What's the popular tool people use in Unix to parse/analyze log files? Doing counting, find unique, select/copy certain line which have certain patterns. Please advise some tools or some keyword. Since I believe there must be similar questions asked before, but I don't any idea about the keywords. Thanks.
Take a look at some of the generic log parsers listed here. If you use something like syslog
, you can probably get a custom parser/analyzer too. Otherwise, for trivial searches, any scripting language like perl
, python
or even awk
suffices.
For regular, nightly checking there is logwatch which have several different scripts in /usr/share/logwatch/scripts/services
that check for specific things (like web server stuff, ftp server stuff, sshd related stuff, etc) in syslog. Default install enables most of them, but you are able to enable/disable as you like or even write your own scripts.
For real-time watching there is multitail.
I find it to be a huge failure that many log formats do not separate columns with proper unique field separators. Not because that is best, but because it is the basic premise of unix textutils that operate on table data. Instead they tend to use spaces as separators and quote fields that might contain spaces.

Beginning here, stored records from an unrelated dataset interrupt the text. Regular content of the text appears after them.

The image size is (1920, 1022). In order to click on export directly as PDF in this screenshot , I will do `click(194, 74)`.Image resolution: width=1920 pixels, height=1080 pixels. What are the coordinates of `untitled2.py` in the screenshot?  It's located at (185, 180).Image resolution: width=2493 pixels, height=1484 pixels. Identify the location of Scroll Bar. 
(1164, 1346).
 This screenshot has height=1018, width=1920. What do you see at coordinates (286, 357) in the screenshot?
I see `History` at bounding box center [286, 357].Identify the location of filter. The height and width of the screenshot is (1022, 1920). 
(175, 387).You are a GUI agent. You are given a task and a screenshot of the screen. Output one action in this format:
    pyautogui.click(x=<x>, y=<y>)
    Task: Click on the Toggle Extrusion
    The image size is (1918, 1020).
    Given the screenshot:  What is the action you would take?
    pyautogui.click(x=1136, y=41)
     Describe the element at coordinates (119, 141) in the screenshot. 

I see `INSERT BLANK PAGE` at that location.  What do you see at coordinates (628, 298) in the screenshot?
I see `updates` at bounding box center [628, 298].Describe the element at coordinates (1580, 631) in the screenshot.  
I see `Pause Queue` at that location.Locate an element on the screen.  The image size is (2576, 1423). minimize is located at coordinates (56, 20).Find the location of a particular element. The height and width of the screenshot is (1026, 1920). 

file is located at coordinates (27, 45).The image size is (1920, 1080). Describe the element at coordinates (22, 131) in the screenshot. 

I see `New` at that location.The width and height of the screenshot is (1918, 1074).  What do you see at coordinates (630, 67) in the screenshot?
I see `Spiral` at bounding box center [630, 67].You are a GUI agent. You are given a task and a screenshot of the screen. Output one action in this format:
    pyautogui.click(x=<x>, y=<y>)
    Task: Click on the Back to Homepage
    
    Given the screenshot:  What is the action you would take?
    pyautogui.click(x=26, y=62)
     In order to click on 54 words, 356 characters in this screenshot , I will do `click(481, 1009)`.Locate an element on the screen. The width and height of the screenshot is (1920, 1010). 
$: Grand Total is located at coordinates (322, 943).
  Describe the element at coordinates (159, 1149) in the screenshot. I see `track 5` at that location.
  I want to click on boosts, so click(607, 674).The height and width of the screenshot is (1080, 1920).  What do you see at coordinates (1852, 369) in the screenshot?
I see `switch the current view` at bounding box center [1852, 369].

One of the most practical simple changes I made to web log analyzing was to leave the default NCSA log format produced by the nginx web server, to instead use tab as the field separator.
Suddenly I could use all of the primitive unix textutils for quick lookups, but especially awk! Print only lines where the user-agent field contains Googlebot:
awk 'BEGIN {FS="\t"} $7 ~ /Googlebot/ { print; }' < logfile
Find the number of requests on for each unique request
awk 'BEGIN {FS="\t"} { print $4; }' < logfile | sort | uniq -c | sort -n
And of course lots of combinations to find specific visitors.
Any programming language that allows you to open and read files, do string/text manipulations can be used, eg Perl,Python,(g)awk, Ruby,PHP, even Java etc. They support modules for the file formats you are parsing,eg csv, etc.